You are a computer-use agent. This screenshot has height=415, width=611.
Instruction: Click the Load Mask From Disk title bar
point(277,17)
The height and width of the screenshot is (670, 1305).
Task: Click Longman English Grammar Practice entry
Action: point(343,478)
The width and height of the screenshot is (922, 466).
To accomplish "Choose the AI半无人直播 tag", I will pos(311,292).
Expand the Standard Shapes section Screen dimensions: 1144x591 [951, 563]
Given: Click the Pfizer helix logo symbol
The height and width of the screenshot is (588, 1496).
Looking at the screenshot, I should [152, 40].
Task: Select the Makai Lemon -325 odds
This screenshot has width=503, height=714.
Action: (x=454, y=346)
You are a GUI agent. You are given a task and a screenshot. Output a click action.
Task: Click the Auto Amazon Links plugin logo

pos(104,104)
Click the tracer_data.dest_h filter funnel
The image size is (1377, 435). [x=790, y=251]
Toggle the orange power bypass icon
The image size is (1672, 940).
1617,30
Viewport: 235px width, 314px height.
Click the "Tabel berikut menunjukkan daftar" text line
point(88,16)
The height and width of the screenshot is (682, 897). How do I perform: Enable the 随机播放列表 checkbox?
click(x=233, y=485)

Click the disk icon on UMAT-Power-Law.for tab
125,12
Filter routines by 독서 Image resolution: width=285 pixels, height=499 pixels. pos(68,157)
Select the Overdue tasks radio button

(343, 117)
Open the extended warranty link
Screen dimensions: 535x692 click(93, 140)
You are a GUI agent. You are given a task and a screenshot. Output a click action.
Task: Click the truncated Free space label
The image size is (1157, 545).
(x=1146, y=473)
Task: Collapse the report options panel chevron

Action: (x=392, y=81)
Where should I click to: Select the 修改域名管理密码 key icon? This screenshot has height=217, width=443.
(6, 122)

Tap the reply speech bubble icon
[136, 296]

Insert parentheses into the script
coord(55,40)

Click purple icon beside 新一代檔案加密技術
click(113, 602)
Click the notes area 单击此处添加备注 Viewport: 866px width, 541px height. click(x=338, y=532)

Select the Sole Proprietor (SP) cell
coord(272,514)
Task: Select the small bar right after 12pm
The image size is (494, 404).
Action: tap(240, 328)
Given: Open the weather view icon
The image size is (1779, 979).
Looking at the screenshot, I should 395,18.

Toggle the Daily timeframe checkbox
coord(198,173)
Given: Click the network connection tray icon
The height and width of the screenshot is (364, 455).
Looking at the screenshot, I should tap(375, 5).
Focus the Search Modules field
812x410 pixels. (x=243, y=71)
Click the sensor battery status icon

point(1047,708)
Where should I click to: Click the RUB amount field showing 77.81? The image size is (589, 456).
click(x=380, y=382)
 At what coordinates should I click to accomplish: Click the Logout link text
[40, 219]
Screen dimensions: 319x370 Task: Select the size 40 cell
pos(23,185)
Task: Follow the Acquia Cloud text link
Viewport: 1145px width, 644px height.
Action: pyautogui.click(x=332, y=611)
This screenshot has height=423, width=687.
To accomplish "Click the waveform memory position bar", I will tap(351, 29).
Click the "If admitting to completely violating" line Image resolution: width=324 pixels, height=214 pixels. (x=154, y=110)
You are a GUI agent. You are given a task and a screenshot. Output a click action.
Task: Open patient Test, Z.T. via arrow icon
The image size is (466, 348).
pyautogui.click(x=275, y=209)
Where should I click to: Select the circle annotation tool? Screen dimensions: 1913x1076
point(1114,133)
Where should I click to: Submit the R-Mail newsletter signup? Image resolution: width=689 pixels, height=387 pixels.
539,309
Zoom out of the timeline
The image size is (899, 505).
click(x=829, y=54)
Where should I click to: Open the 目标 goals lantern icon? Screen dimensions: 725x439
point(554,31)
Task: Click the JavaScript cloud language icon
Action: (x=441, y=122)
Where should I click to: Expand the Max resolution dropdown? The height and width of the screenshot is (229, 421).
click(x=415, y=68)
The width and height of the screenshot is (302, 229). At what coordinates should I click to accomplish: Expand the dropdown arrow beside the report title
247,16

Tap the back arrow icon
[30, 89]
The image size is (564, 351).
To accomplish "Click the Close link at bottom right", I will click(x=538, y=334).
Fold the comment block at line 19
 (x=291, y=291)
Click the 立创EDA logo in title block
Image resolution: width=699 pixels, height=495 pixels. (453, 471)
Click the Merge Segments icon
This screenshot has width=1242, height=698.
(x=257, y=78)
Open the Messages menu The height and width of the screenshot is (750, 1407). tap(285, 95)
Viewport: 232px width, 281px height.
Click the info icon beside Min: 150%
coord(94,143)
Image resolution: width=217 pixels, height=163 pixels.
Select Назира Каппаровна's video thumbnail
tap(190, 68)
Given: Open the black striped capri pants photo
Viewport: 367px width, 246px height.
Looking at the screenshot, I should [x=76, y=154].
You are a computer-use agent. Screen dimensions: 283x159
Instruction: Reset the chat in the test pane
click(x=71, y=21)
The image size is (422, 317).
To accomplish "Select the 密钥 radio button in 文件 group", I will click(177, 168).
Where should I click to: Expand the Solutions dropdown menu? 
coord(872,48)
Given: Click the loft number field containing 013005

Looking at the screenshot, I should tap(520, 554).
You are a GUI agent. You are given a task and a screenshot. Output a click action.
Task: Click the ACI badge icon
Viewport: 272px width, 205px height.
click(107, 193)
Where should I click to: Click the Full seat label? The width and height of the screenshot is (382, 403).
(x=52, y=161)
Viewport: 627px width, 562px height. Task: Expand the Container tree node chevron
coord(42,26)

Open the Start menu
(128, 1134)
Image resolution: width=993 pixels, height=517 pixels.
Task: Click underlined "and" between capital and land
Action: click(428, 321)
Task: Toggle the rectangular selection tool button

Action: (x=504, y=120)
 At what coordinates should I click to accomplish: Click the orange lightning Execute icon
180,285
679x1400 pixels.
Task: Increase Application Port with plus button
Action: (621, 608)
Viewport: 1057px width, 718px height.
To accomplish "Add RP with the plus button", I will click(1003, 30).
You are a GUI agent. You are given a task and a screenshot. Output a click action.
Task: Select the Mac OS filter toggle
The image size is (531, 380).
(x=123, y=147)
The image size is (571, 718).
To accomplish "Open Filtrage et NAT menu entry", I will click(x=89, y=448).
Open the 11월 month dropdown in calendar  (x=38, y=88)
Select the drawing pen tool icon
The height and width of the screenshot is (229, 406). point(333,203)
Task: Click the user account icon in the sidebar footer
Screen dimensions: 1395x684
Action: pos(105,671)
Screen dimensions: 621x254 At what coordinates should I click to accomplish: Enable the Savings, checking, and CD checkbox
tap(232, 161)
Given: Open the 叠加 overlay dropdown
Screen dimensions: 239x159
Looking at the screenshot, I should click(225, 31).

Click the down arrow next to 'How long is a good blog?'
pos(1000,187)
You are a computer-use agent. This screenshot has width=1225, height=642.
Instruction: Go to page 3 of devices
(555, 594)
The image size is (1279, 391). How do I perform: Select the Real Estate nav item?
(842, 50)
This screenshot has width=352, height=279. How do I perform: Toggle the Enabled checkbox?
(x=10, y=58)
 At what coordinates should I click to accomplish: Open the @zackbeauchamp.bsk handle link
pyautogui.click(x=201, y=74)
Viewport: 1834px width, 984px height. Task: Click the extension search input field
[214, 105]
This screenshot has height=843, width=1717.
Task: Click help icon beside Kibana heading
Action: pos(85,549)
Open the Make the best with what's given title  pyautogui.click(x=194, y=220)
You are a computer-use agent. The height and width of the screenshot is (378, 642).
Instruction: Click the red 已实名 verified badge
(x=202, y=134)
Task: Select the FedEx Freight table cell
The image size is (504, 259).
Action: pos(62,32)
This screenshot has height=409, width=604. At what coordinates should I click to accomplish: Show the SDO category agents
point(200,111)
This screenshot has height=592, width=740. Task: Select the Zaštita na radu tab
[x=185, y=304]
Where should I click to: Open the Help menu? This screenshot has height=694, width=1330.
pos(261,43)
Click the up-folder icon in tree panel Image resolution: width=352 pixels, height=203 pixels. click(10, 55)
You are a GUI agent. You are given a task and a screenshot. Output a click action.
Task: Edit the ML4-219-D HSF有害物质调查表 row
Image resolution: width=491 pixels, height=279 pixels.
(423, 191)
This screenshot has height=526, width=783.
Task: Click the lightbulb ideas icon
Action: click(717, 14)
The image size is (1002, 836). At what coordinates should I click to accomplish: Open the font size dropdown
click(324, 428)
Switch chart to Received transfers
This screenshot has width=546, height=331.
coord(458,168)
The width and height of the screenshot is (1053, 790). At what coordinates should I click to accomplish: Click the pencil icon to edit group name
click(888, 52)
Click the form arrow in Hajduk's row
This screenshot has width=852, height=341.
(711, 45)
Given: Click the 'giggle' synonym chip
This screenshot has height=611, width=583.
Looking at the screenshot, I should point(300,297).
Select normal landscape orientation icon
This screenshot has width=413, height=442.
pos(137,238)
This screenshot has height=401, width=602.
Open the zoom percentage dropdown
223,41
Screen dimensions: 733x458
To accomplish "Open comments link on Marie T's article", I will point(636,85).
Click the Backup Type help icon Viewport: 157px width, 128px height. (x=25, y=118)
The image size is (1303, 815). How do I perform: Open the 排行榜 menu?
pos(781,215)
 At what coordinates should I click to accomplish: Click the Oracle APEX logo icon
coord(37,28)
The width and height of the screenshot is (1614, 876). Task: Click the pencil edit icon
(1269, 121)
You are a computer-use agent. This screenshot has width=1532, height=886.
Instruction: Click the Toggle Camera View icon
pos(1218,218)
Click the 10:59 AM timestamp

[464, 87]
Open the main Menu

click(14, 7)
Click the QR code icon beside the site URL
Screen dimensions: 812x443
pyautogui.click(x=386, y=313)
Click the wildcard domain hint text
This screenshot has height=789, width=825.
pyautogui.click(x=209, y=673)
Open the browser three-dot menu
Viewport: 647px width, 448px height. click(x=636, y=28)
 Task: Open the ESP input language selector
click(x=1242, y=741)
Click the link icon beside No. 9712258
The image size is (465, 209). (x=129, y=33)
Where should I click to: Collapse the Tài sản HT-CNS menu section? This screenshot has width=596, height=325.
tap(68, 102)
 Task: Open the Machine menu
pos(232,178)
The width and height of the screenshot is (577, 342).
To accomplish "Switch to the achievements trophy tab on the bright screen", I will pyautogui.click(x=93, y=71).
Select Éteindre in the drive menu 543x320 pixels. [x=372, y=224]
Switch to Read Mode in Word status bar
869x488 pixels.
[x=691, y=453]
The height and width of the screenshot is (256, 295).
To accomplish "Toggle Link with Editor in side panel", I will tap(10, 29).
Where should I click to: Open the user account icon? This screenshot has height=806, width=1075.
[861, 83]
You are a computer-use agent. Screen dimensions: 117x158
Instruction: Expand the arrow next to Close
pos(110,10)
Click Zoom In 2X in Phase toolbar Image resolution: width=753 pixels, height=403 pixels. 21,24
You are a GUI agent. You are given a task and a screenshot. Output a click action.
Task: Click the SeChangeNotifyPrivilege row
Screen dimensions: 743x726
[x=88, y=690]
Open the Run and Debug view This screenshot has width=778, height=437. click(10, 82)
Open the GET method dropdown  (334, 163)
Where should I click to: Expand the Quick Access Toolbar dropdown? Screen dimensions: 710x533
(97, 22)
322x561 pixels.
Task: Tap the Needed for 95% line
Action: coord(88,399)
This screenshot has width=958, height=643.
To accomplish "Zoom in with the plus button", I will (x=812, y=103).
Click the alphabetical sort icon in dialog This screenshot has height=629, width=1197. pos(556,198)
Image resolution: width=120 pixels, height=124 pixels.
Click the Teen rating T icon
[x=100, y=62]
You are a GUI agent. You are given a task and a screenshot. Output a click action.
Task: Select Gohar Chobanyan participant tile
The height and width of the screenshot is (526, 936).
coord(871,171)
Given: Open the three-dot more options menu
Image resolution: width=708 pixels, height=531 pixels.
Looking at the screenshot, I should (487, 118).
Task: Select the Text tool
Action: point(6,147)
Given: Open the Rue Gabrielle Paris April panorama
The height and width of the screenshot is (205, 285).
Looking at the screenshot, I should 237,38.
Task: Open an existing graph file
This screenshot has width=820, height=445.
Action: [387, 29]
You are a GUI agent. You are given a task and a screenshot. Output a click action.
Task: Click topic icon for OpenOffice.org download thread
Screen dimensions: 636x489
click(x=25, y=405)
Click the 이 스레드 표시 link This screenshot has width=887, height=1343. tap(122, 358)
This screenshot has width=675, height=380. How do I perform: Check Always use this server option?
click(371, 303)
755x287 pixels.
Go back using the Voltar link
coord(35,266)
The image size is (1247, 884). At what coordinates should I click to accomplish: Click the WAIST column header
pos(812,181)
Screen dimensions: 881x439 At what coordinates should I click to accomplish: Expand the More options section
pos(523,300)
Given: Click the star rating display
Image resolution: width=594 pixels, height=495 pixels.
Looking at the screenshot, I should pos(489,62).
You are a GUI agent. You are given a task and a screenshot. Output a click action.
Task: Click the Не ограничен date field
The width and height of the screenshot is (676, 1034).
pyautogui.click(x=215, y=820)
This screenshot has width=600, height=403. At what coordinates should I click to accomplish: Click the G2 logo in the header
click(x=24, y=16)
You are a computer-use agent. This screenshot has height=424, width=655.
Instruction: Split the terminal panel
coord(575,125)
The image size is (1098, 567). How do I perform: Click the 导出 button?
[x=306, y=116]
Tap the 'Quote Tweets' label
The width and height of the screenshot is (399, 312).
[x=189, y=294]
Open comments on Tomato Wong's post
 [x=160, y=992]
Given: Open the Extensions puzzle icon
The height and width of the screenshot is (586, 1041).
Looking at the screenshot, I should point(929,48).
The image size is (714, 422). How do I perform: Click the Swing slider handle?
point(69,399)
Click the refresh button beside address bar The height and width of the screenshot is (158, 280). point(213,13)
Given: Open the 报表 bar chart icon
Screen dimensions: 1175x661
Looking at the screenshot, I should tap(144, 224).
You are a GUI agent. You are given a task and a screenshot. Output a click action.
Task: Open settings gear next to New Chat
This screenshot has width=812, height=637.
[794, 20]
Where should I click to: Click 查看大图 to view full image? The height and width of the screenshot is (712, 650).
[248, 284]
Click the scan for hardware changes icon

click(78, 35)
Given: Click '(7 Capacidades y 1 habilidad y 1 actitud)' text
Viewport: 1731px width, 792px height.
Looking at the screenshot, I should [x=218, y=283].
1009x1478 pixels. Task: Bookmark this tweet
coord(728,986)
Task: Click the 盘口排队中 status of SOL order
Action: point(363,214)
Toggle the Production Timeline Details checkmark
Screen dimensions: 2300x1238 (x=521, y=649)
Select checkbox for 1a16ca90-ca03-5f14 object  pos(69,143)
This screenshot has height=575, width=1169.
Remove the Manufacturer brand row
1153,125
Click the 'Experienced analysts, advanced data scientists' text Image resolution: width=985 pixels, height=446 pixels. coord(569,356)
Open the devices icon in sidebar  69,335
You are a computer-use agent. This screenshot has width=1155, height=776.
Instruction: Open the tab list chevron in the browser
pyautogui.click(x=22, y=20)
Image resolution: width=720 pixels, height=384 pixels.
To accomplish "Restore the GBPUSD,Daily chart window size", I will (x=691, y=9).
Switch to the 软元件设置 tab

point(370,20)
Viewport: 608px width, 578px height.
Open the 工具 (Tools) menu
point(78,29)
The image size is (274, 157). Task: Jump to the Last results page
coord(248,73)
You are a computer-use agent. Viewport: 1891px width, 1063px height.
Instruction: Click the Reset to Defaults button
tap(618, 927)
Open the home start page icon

§ §

DO THIS: Reproduce verbatim the data above, from the line containing "Select the Sole Proprietor (SP) cell" up to and including the line containing "Looking at the screenshot, I should tap(375, 5).".

TASK RESPONSE:
Select the Sole Proprietor (SP) cell
coord(272,514)
Task: Select the small bar right after 12pm
The image size is (494, 404).
Action: tap(240, 328)
Given: Open the weather view icon
The image size is (1779, 979).
Looking at the screenshot, I should 395,18.

Toggle the Daily timeframe checkbox
coord(198,173)
Given: Click the network connection tray icon
The height and width of the screenshot is (364, 455).
Looking at the screenshot, I should tap(375, 5).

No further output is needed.